Zwei neue Schwerpunkte in der Forschung

BZ-Redaktion

Von BZ-Redaktion

Di, 17. Dezember 2019

Basel

Uni Basel erhält Zuschlag.

BASEL (BZ). Die Universität Basel erhält den Zuschlag für zwei neue Nationale Forschungsschwerpunkte (NFS) im Bereich der Antibiotikaforschung und der Quantentechnologie. Der Schweizer Bund unterstützt die beiden Programme mit insgesamt rund 34 Millionen Franken in der ersten Förderphase bis 2024. Die Zahl der NFS mit der Universität Basel als "Leading House" steige somit auf drei, teilte die Uni mit.

Am Montagmorgen stellte der Schweizer Bundesrat Guy Parmelin die sechs neuen Nationalen Forschungsschwerpunkte vor, darunter zwei unter der Federführung der Universität Basel: den NFS "AntiResist" unter Leitung von Professor Christoph Dehio vom Biozentrum sowie den NFS "SPIN", der von Professor Richard J. Warburton vom Departement Physik in Zusammenarbeit mit IBM Research Zürich verantwortet wird.

AntiResist wird ein interdisziplinäres Zentrum für Antibiotikaforschung aufbauen mit Forschern der Departemente Biozentrum und Biomedizin sowie dem Universitätsspital Basel und dem Departement für Biosysteme der ETH Zürich in Basel. Ziel ist die Suche nach neuen Antibiotika und die Entwicklung alternativer Strategien zur Bekämpfung antibiotikaresistenter Keime. Dabei soll die Grundlagenforschung direkt mit der klinischen Forschung verbunden werden.

SPIN zielt darauf ab, eine außergewöhnlich gut skalierbare Technologie zu entwickeln, die den Bau eines universell verwendbaren Quantencomputers ermöglichen soll. Warburton und sein Team setzen dabei auf den Halbleiter Silizium, der sich seit Jahrzehnten in der Industrie bewährt hat. Sie sind überzeugt, dass die Siliziumtechnologie äußerst vielversprechend ist, um die On-Chip-Integration von Milliarden Bauelementen zu ermöglichen. Dies würde zu besonders leistungsstarken Quantencomputern führen.

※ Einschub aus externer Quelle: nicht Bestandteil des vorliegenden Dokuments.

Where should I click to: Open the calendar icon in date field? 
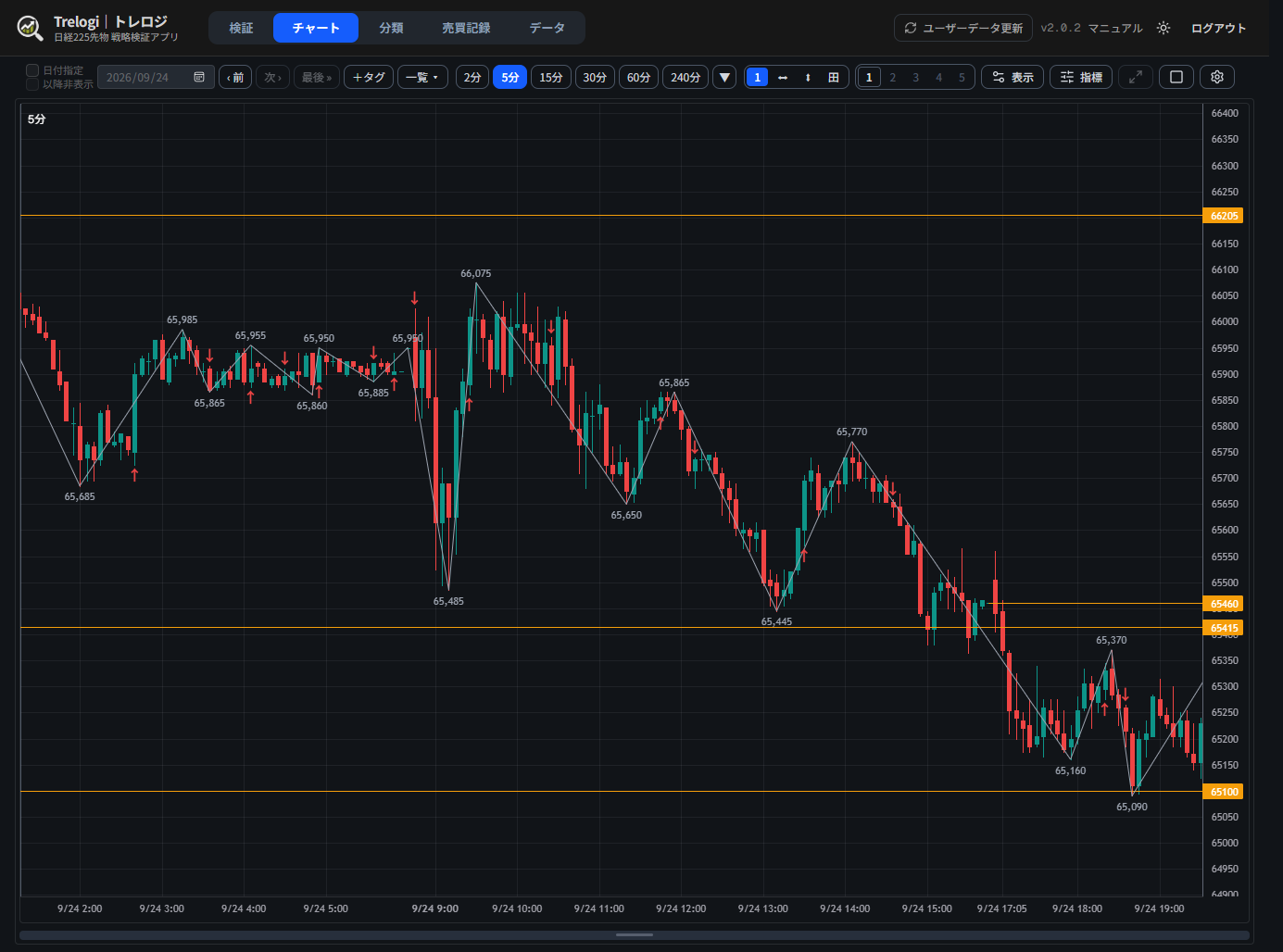pos(199,77)
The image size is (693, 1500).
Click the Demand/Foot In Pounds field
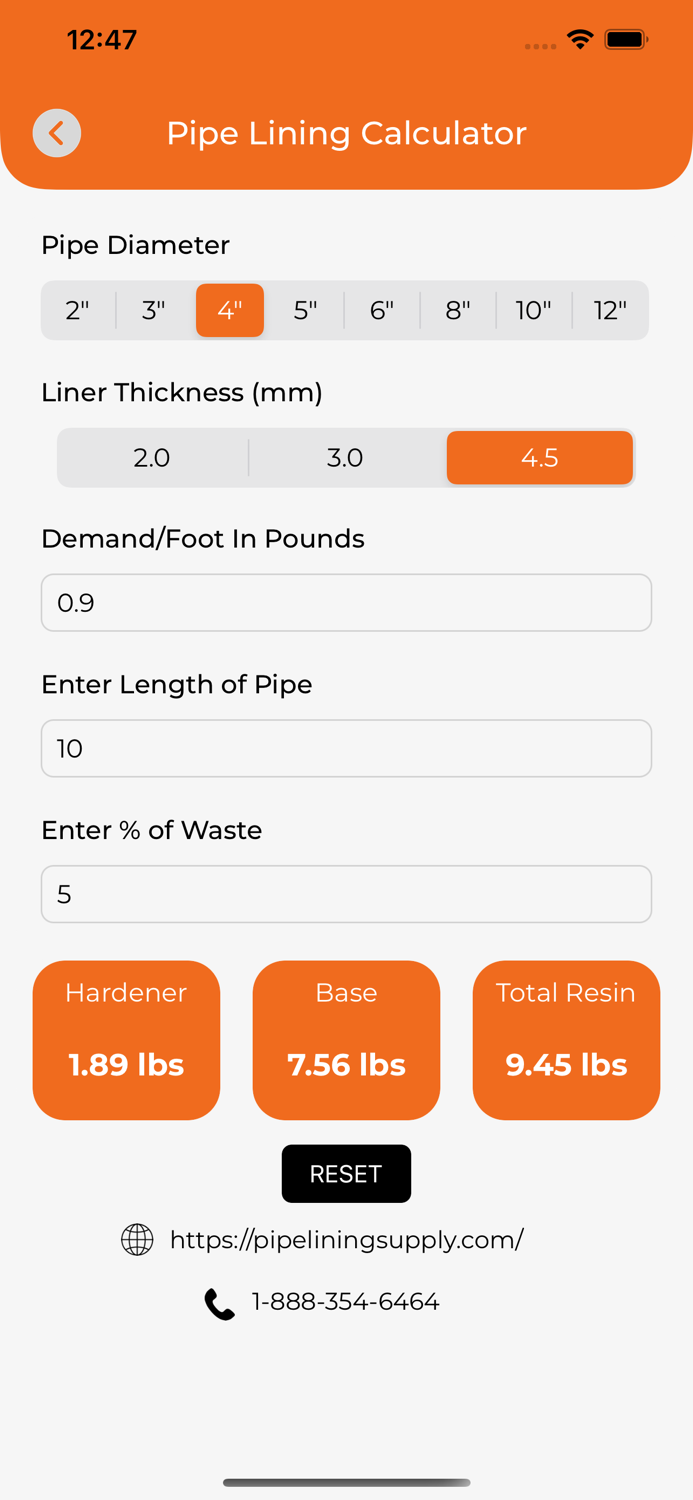pyautogui.click(x=346, y=602)
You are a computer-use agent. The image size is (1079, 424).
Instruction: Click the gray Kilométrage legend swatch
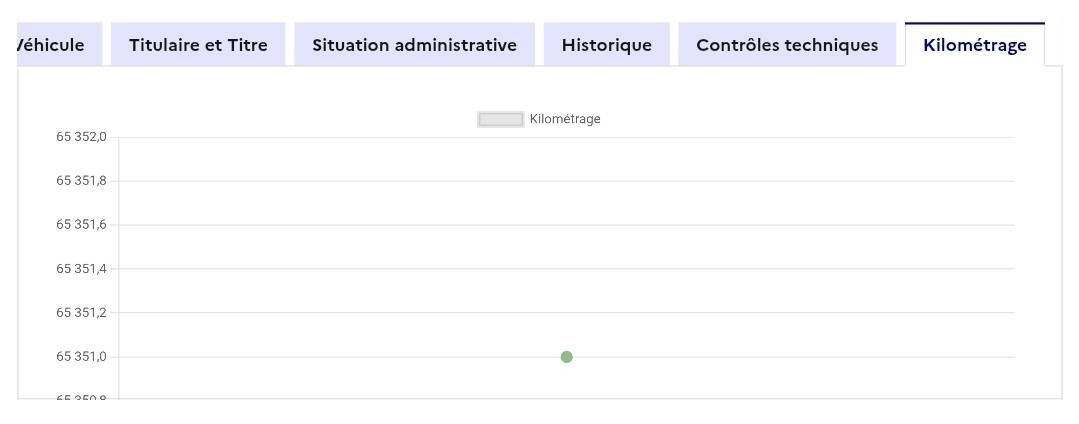click(x=500, y=119)
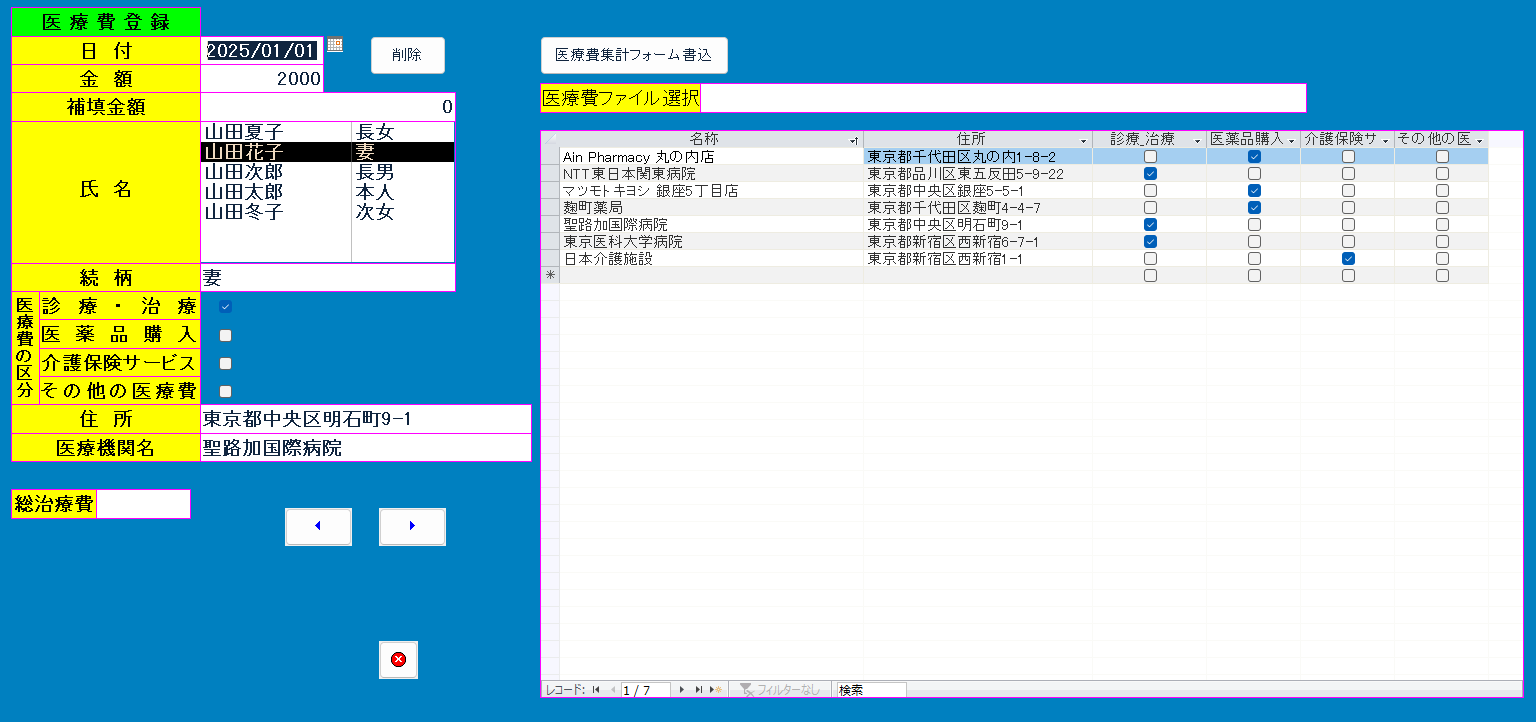The image size is (1536, 722).
Task: Jump to first record in navigator bar
Action: pos(596,690)
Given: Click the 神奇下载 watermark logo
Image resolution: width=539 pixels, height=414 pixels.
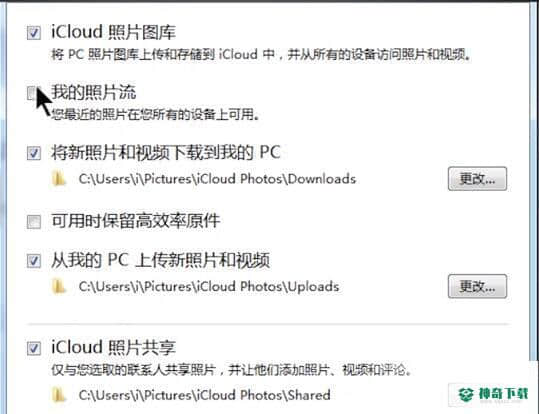Looking at the screenshot, I should (x=494, y=394).
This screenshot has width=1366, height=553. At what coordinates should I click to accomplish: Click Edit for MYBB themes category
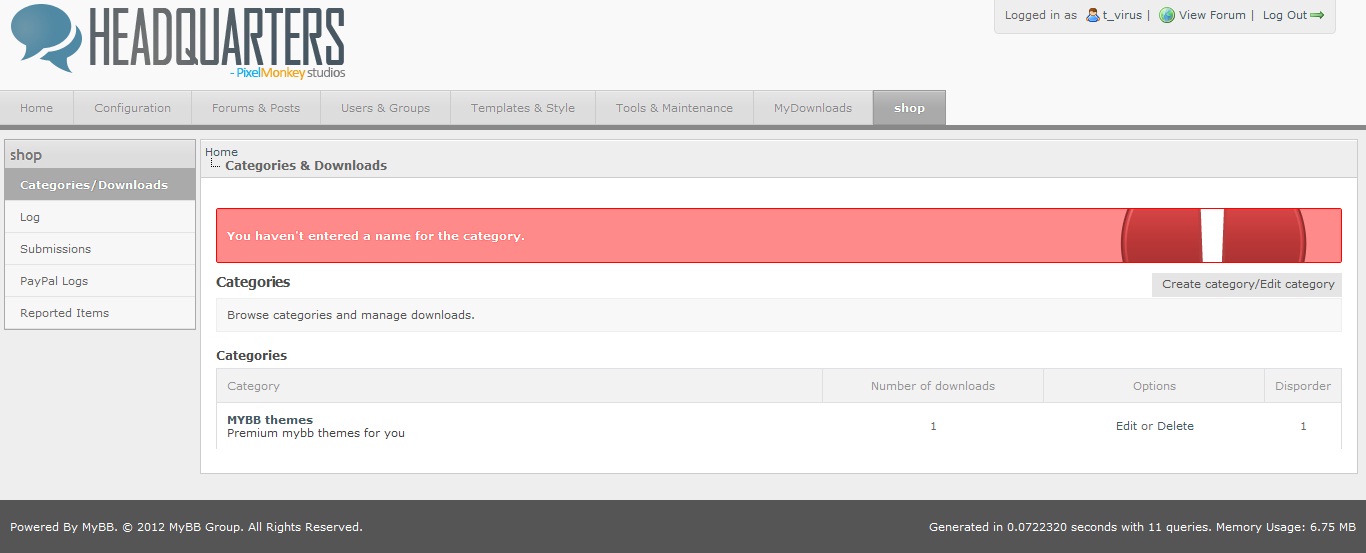[x=1126, y=426]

Ein NFS wird bis zu zwölf Jahre gefördert, beide Großprojekte an der Uni Basel sind auf diesen Zeitraum angelegt. "Wir sind sehr glücklich, dass der Bund unsere beiden Anträge bewilligt hat", wird Rektorin Andrea Schenker-Wicki zitiert. Das sei eine große Bestätigung bisheriger wissenschaftlicher Leistungen und ein Zeichen für die Zukunft. Die beiden Projekte folgen nämlich dem Ansatz, Grundlagenforschung und Anwendung stärker zu verknüpfen und die Uni Basel als Ort für Spitzenforschung und attraktiven Partner für die Industrie zu positionieren.